***** EXTRACT TO READ *****

During 2008, because the use of foreign tax credits no longer required the repatriation of prior-year earnings, we increased the amount of prior-year earnings that were indefinitely reinvested outside the U.S. by approximately $1 billion, resulting in an income tax benefit of $350 million.
Annually, we file over 6,400 income tax returns in over 250 global taxing jurisdictions. We are under examination or engaged in tax litigation in many of these jurisdictions. During 2010, the IRS completed the audit of our consolidated U.S. income tax returns for 2003-2005. At December 31, 2010, the IRS was auditing our consolidated U.S. income tax returns for 2006-2007. In addition, certain other U.S. tax deficiency issues and refund claims for previous years were unresolved. The IRS has disallowed the tax loss on our 2003 disposition of ERC Life Reinsurance Corporation. We expect to contest the disallowance of this loss. It is reasonably possible that the 2006-2007 U.S. audit cycle will be completed during the next 12 months, which could result in a decrease in our balance of “unrecognized tax benefits” – that is, the aggregate tax effect of differences between tax return positions and the benefits recognized in our financial statements. We believe that there are no other jurisdictions in which the outcome of unresolved issues or claims is likely to be material to our results of operations, financial position or cash flows. We further believe that we have made adequate provision for all income tax uncertainties. Resolution of audit matters, including the IRS audit of our consolidated U.S. income tax returns for 2003-2005, reduced our 2010 consolidated effective tax rate by 5.9 percentage points.

***** DATASET RECORDS *****

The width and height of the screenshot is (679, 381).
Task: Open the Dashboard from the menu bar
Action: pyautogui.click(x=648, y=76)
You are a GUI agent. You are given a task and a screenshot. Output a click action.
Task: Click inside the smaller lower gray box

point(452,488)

*****
***** DATASET RECORDS *****

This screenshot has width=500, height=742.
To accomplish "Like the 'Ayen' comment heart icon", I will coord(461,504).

*****
***** DATASET RECORDS *****

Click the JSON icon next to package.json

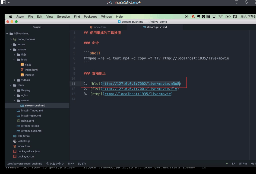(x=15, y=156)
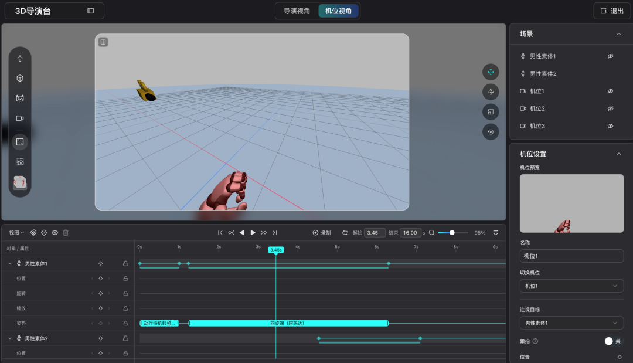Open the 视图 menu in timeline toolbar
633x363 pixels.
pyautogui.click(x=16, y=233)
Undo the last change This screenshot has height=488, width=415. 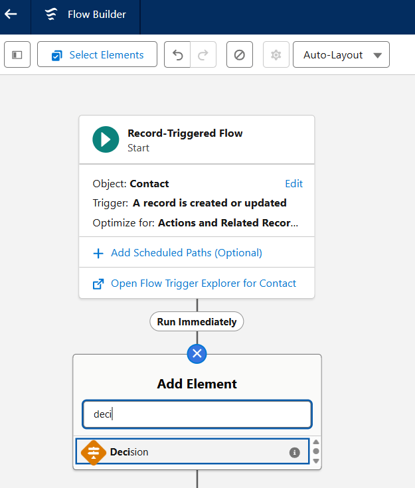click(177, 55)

*****

■ REQUESTS ■
1/ Summarize the income tax excerpt in two sentences.
2/ Rewrite the paragraph of the income tax excerpt that begins "Annually, we file" as a bulleted list, keeping its main facts.
3/ Repeat word for word the stretch of the income tax excerpt from "During 2008, because" through "of $350 million.".
The records are not needed for anything that follows.

■ RESPONSES BY TASK ■
1/ In 2008, because using foreign tax credits no longer required repatriating prior-year earnings, the company increased the prior-year earnings indefinitely reinvested outside the U.S. by about $1 billion, which produced a $350 million income tax benefit. The company files over 6,400 income tax returns in over 250 jurisdictions and is under examination or in litigation in many of them, and resolving audit matters, including the IRS audit of its 2003-2005 U.S. returns, reduced its 2010 consolidated effective tax rate by 5.9 percentage points.

2/
- Over 6,400 income tax returns are filed each year in over 250 global taxing jurisdictions, and many of these jurisdictions have examinations or tax litigation under way.
- The IRS completed its audit of the consolidated U.S. income tax returns for 2003-2005 during 2010.
- At December 31, 2010, the IRS was auditing the consolidated U.S. returns for 2006-2007.
- Certain other U.S. tax deficiency issues and refund claims for previous years were unresolved.
- The IRS has disallowed the tax loss on the 2003 disposition of ERC Life Reinsurance Corporation, and the company expects to contest this.
- The 2006-2007 audit cycle may be completed within the next 12 months. This could lower the balance of "unrecognized tax benefits," meaning the aggregate tax effect of differences between tax return positions and the benefits recognized in the financial statements.
- No other jurisdiction is believed likely to have a material outcome from unresolved issues or claims. Adequate provision is believed to have been made for all income tax uncertainties.
- Resolving audit matters, including the 2003-2005 IRS audit, cut the 2010 consolidated effective tax rate by 5.9 percentage points.

3/
During 2008, because the use of foreign tax credits no longer required the repatriation of prior-year earnings, we increased the amount of prior-year earnings that were indefinitely reinvested outside the U.S. by approximately $1 billion, resulting in an income tax benefit of $350 million.